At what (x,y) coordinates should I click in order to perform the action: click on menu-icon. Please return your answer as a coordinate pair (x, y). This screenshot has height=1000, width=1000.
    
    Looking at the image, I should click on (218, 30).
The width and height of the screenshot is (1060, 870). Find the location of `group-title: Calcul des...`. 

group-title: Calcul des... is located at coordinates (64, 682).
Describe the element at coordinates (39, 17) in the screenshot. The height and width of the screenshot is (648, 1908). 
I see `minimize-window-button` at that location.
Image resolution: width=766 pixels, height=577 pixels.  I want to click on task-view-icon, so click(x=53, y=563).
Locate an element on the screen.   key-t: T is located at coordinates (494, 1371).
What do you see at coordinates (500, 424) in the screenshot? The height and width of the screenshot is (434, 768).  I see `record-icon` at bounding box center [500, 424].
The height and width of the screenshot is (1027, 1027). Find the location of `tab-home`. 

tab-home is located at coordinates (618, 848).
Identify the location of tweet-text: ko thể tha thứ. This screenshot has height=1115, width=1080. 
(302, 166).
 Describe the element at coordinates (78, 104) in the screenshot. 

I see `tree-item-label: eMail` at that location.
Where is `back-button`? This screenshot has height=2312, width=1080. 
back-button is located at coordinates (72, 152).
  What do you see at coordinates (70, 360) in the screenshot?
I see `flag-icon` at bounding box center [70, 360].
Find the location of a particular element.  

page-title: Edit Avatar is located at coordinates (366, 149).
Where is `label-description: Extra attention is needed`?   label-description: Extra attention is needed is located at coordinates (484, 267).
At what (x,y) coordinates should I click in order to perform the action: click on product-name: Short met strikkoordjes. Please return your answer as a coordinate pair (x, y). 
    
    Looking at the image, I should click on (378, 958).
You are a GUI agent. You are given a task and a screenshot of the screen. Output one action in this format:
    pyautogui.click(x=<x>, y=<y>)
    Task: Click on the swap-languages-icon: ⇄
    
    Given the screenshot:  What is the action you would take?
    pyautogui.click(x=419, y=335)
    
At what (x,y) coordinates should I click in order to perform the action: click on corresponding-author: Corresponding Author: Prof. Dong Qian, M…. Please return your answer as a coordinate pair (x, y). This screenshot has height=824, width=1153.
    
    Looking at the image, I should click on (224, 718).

----------------

● Task instructions
Swap "screenshot" for "screen capture" in everything from the line containing "What do you see at coordinates (500, 424)" down to the line containing "tab-home is located", and give those lines again with all else unchanged.

● Answer section
What do you see at coordinates (500, 424) in the screen capture? The height and width of the screen capture is (434, 768).  I see `record-icon` at bounding box center [500, 424].
The height and width of the screen capture is (1027, 1027). Find the location of `tab-home`. 

tab-home is located at coordinates (618, 848).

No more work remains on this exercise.